*Task statement*:
The response must consist of the lines from the one holding "Where should I" through the final line of the entries, given again exactly and without any pictures.

**********

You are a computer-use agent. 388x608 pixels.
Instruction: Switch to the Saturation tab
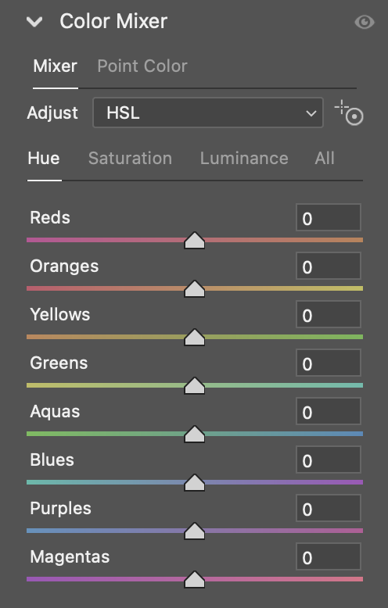[130, 158]
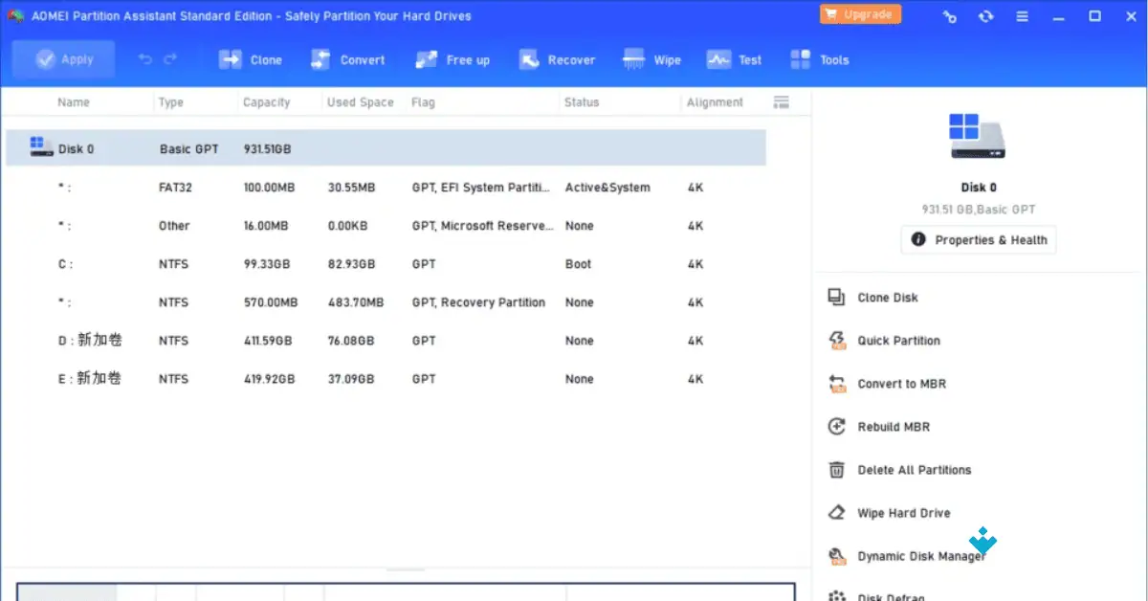This screenshot has height=601, width=1148.
Task: Click the Free up disk space icon
Action: click(x=452, y=58)
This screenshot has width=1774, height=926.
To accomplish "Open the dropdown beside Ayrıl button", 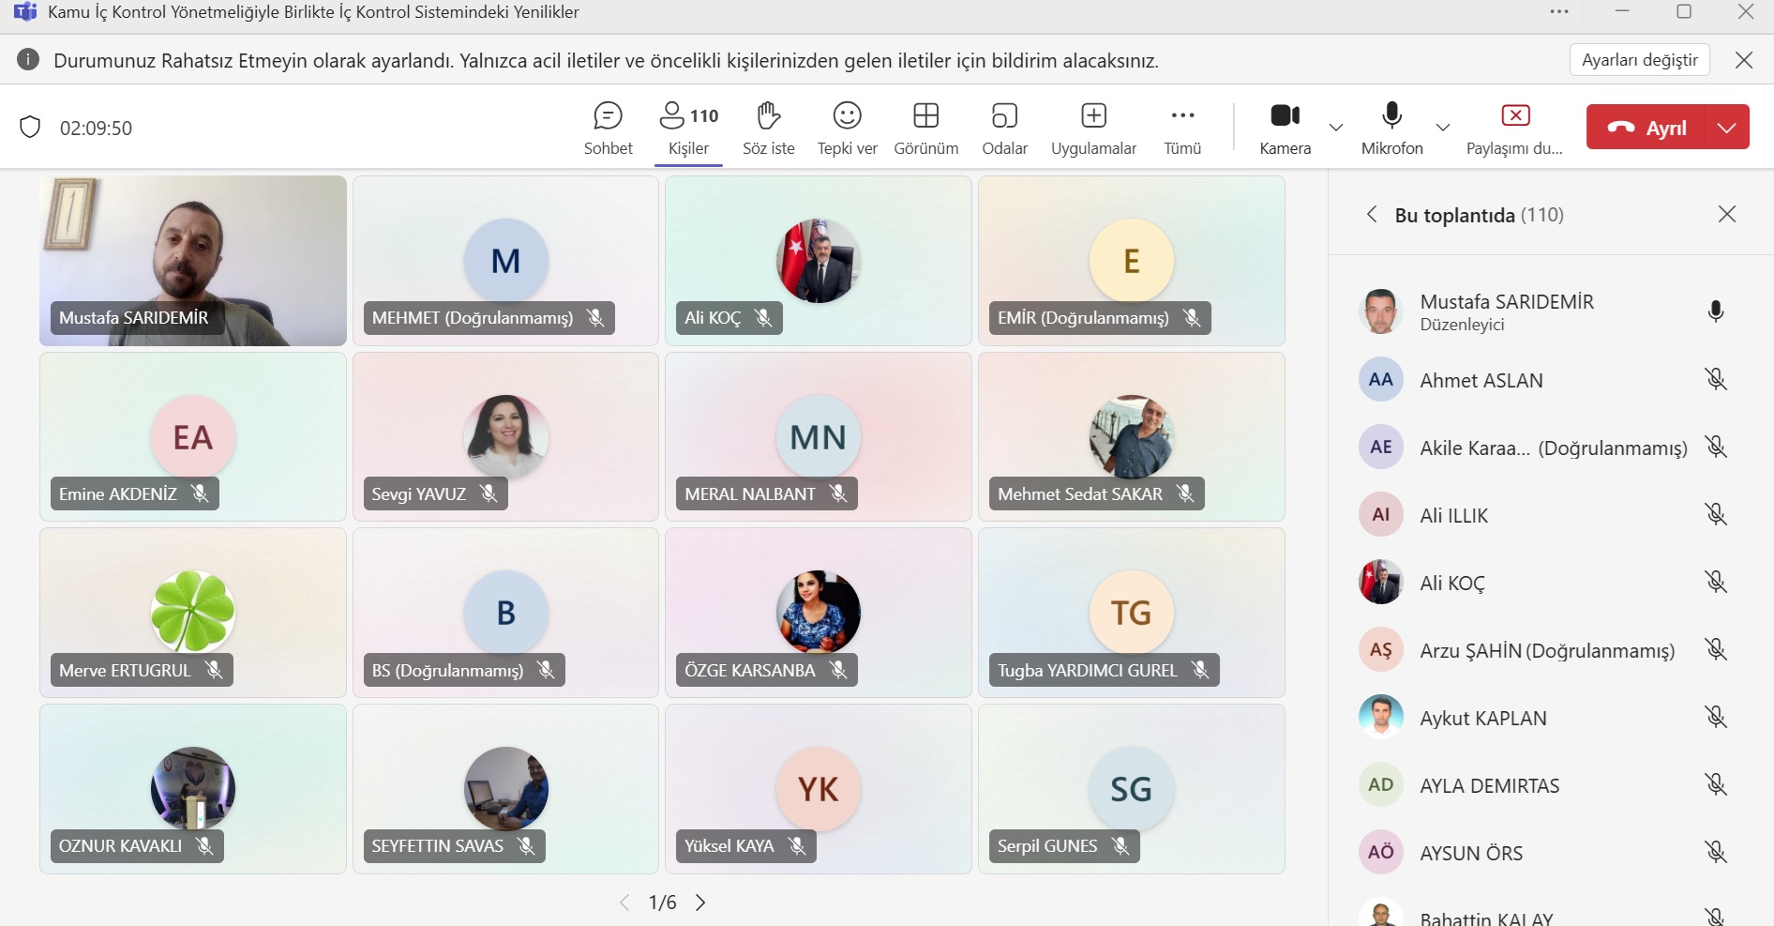I will [1727, 128].
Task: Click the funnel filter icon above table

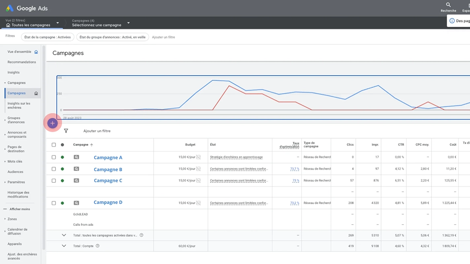Action: coord(66,131)
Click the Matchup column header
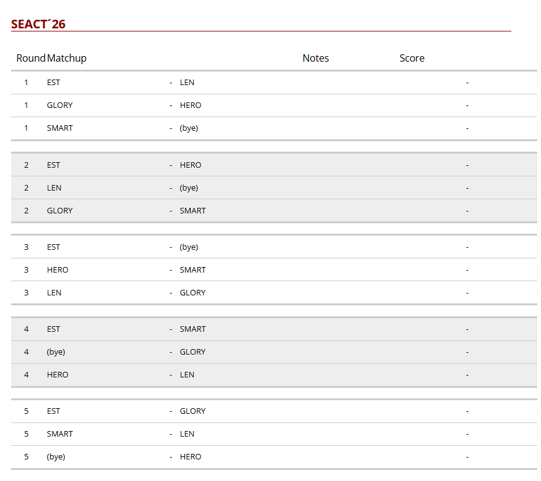541x481 pixels. pos(67,58)
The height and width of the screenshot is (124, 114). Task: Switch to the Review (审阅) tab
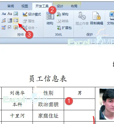[11, 6]
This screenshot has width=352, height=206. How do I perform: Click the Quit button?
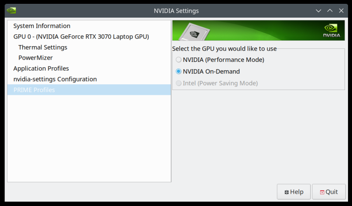coord(329,192)
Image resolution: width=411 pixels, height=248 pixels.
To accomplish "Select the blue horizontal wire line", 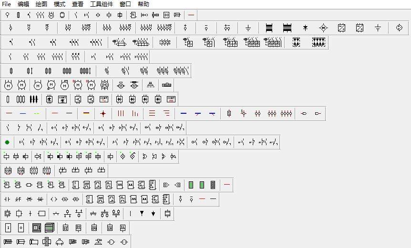I will pyautogui.click(x=23, y=114).
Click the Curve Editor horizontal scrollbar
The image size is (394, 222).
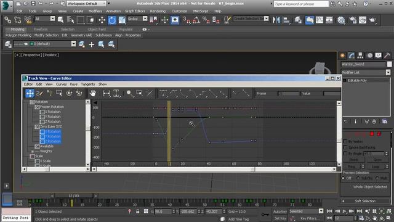(x=214, y=169)
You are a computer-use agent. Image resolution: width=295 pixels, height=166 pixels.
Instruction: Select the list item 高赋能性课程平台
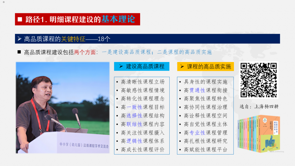206,149
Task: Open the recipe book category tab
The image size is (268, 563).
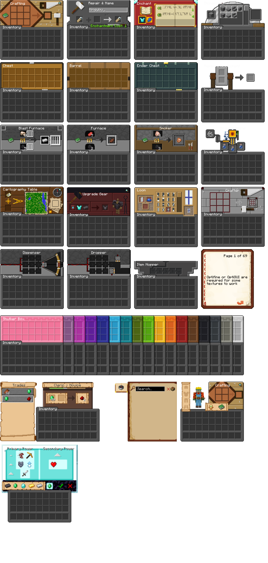Action: tap(121, 387)
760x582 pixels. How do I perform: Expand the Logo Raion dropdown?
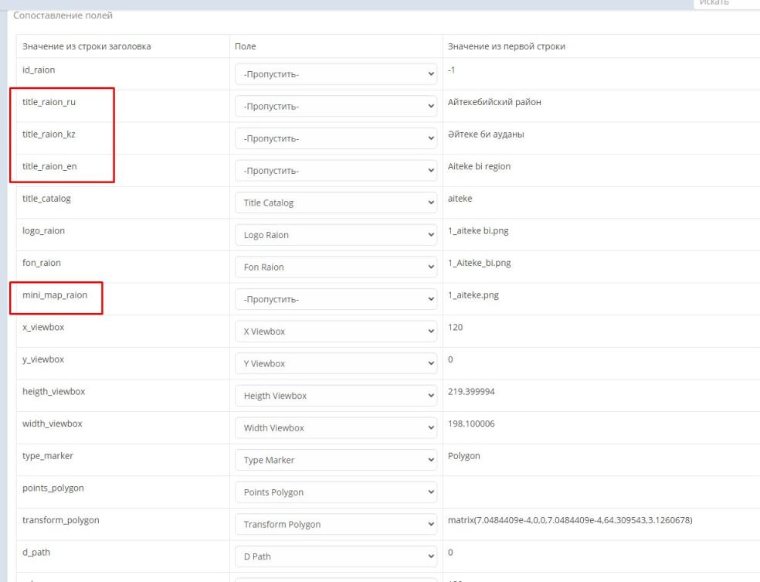coord(336,235)
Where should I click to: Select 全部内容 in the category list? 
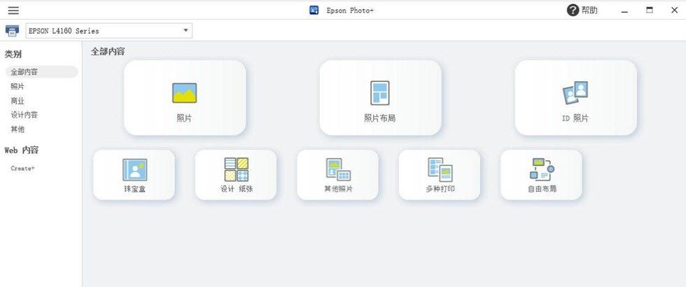[x=25, y=72]
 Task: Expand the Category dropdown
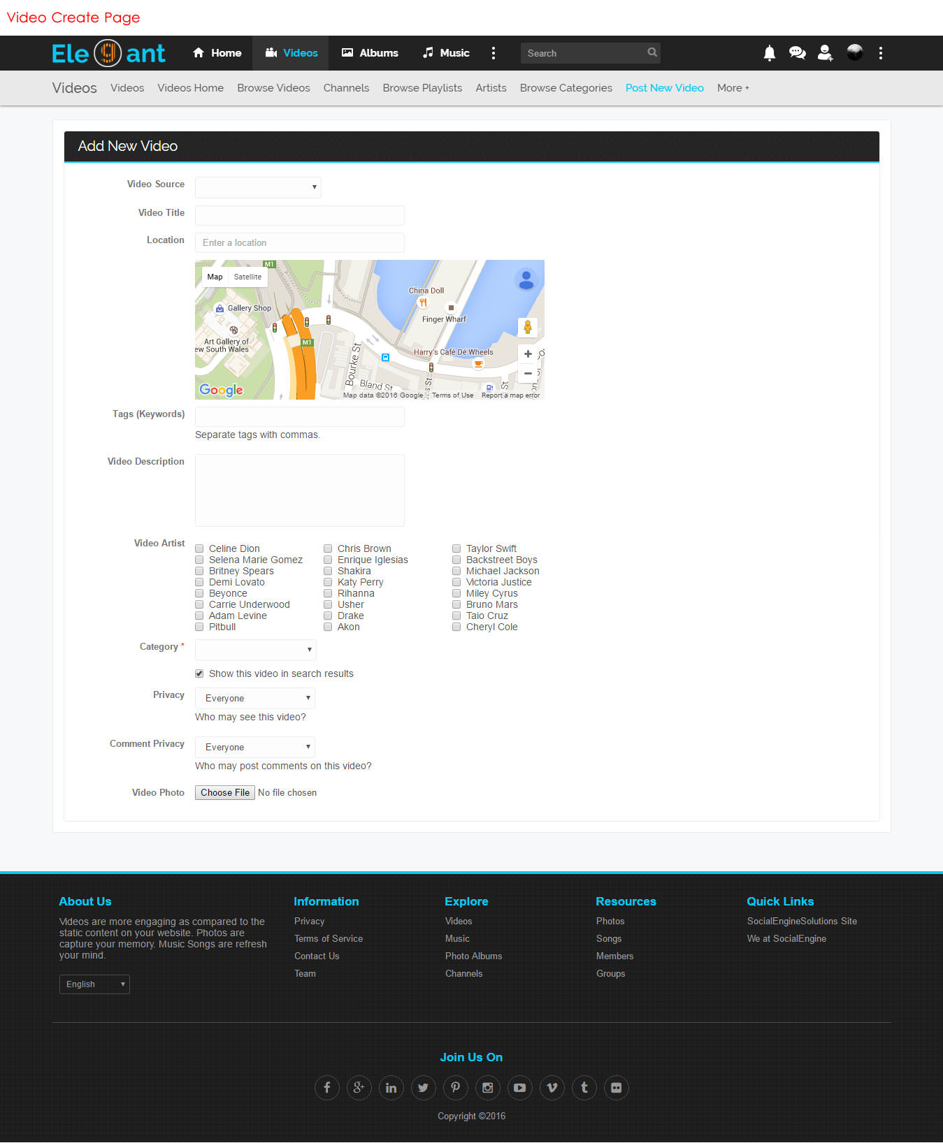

**********

*Solution for this problem*:
Where should I click to: Select 全部内容 in the category list? 
[x=25, y=72]
 Task: Expand the Category dropdown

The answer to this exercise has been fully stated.